山の中、養蜂家の父と母と暮らす少年ユスフ。しかし森の蜂が姿を消し、父親は巣箱を置く場所を探す為に家を出た。監督・脚本はヤミフ・カプランオール。ベルリン国際映画祭金熊賞受賞作。
 撮影、録音が素晴らしい。冒頭、森の奥から男と馬が姿を現し、男が木に縄をかけるまでのカメラを固定しての長回しに、一気にひきつけられた。また、室内などのシーンはかなり薄暗いのだが、輪郭がぼんやりとした状態での絵が妙にいい。舞台は殆どが山の中、山の合間で風景を眺めているだけで嬉しくなった。また、風で木の葉がこすれる音や枝がきしむ音、虫や鳥の声など、森の気配みたいなものが濃厚に感じられた。ユスフの世界は家庭と学校(あんまり居心地よくなさそうなのが見ていて切ない)の行き来を中心にできていて、決して広いわけではないのだが、彼が暮らす森の奥行きが感じられて、閉塞感はない。
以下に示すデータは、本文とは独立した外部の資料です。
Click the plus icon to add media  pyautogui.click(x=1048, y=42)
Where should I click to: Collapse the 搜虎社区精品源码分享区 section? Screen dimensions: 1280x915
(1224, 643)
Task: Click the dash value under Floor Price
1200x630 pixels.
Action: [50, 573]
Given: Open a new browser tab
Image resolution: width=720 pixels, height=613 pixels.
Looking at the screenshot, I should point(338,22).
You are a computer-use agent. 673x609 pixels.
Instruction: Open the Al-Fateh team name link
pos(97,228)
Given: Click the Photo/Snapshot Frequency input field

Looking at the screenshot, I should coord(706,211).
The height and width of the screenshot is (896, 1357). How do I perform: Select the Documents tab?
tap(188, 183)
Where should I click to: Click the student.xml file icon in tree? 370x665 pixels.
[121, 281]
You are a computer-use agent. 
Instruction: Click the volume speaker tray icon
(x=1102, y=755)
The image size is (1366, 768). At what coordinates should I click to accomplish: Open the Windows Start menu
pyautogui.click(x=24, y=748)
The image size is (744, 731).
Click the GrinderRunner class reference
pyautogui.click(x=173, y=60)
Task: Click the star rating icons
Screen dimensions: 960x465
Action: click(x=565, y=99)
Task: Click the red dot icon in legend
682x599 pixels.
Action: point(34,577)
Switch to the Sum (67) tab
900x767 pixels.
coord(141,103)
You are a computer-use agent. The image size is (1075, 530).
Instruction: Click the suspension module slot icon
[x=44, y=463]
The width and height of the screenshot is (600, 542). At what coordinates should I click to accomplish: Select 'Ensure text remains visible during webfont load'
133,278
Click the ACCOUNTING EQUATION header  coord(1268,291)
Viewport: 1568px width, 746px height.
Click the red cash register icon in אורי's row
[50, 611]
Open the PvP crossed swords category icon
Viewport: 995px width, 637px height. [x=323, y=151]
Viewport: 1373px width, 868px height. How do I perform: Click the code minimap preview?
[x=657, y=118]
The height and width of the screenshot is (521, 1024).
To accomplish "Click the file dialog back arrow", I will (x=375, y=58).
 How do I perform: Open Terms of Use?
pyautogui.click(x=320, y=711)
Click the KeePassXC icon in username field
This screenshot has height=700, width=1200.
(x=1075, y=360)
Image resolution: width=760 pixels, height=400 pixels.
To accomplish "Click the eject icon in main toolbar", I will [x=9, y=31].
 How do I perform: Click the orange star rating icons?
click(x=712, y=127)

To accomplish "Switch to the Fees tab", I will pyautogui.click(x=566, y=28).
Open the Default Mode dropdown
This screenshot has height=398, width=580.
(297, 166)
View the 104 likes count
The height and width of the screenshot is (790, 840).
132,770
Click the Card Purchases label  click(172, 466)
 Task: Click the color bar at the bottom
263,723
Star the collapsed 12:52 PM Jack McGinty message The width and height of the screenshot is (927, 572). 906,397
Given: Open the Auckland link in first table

 ユスフと父、母、級友らの関係が、セリフ以外の部分でも丁寧に描かれている。特に父親との関係は濃密だ。2人は同じ世界を共有しており、同じ言葉で話す。父親がユスフの牛乳をこっそり飲んであげるところなど、共犯者めいてもいる。父親が知人の子供に優しくしているのを見てユスフが嫉妬するところなど、本当にお父さん子なんだなーとおかしくなる(この「知人の子供」とユスフの関係も後にわかりなるほど、と思った)。対して、ユスフと母親の関係は、そこまで濃密ではない。母親とはもちろん家族であり、お互い愛情があるのだが、一緒に暮らしてはいても、父親とのように魂を共有しているという感じではない。  母親がいる世界はより現実的な「生活」に根ざしたものだ。父親が姿を消してから、徐々に母親との距離を縮めるユスフの姿は、彼の成長を感じさせるが、同時に一抹の寂しさも感じる。半分「あちら側」にいるような子供の時代は終わってしまったのかなと。
 ユスフがどういう子供なのか、どういう暮らしをしているのか、学校ではどういうポジションなのか等、あえて説明はしないがちょっとづつ見えてくるという設計の仕方が上手いなと思った。